Y hay mujeres que han entendido que la igualdad está en pronunciar tantas veces la palabra “coño” como ellos lo hicieron con sus palabra fetiche, “polla”. Igual que los hombres reducían sus aspiraciones a lo que expresara una parte de su cuerpo, parece que ahora el coño ha tomado el relevo. Consideramos heteropatriarcal que un señor actúe como le sale de la polla, pero nos parece progresista y transgresor hablar de nuestro coño como significante de nuestra libertad. Una actriz porno, Amarna Miller, nos habla de porno feminista y nos explica lo atrasadísima que está España porque, al parecer, lo que cuenta en términos de liberación de la mujer es lo que se realiza con cierta parte del cuerpo. Leo que una joven feminista, Diana López Varela, publica ‘No es país para coños’, para mostrarnos de qué manera aún no hemos conseguido la igualdad: interesante, pero ¿por qué elegir un título reduccionista que vuelve a insistir en esa separación arcaica de las pollas a un lado y los coño a otro? El otro día, una artista plástica señaló que ella era nacionalista de su coño. Bravo.
No tengo nada en contra de esa palabra, coño, la utilizo con bastante frecuencia, pero no como reclamo o para llamar la atención. Debieran saber quienes la usan como si fuera transgresora, que un término audaz que se repite con excesiva frecuencia acaba siendo, simplemente, una vulgaridad, tanto como una película de destape de los setenta, tipo ‘El fontanero, su mujer y otras cosas de meter’, o aún peor, la demostración pueril de un papanatismo ideológico que en dos años suena ineficaz y viejuno.

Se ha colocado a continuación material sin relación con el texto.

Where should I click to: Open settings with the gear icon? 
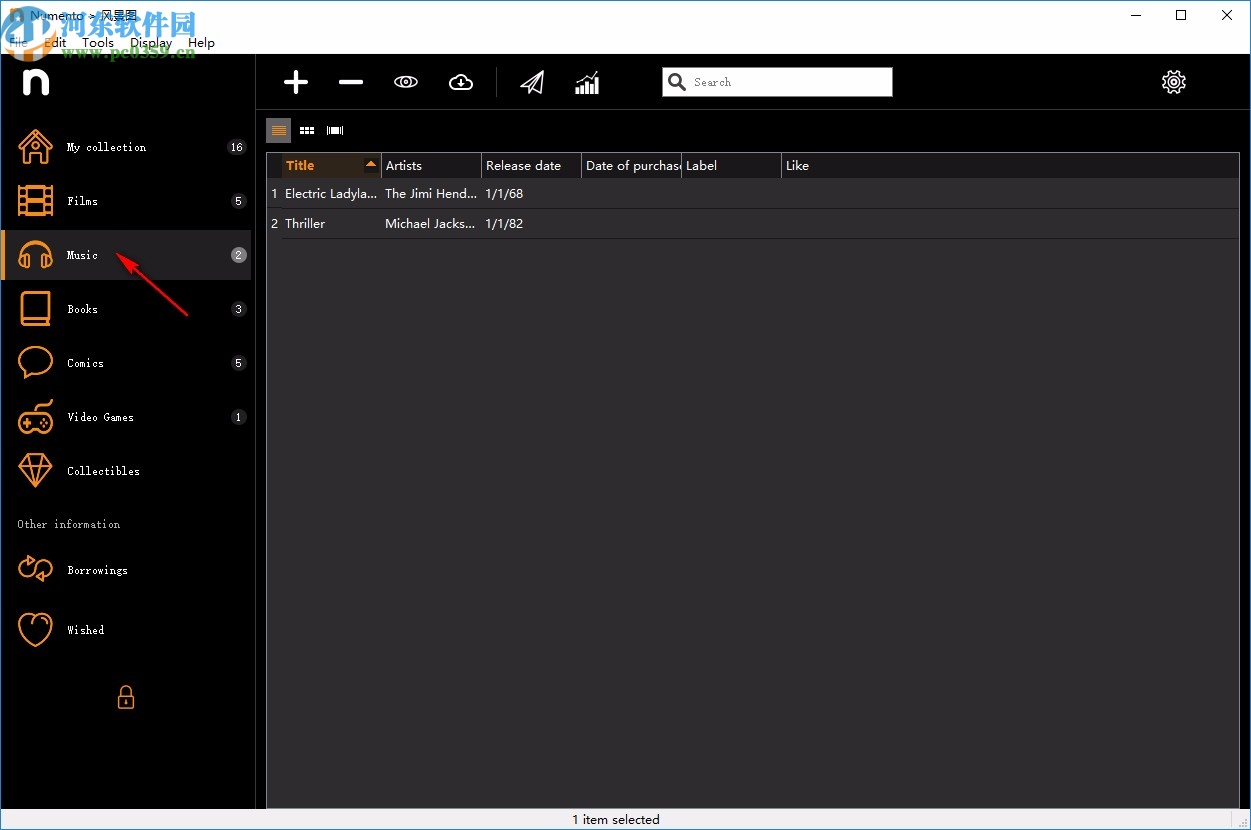tap(1174, 82)
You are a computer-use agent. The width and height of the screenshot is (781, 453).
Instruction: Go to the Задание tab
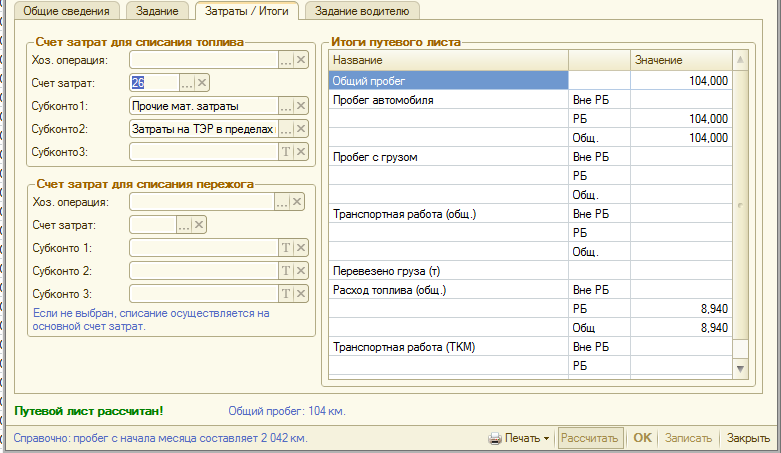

Tenemos claro que la liberación está ligada al sexo, pero también a la interrupción del embarazo (véase Polonia), a la procreación (los niños no vienen de París, pero digo yo que habrá palabras más delicadas para expresar de dónde salen nuestros hijos), a la igualdad laboral tanto en puestos como en remuneraciones, al trato que se nos da, a la consideración social como iguales. Si siempre sentí algo de vergüenza ante ese lenguaje machorro, invasivo, ordinario, primario, entiendo que las cosas no se cambian usando el mismo estilo. Por mucho que esa palabra, coño, en la intimidad pueda sonar a deseo, a deseo con amor. O sin él.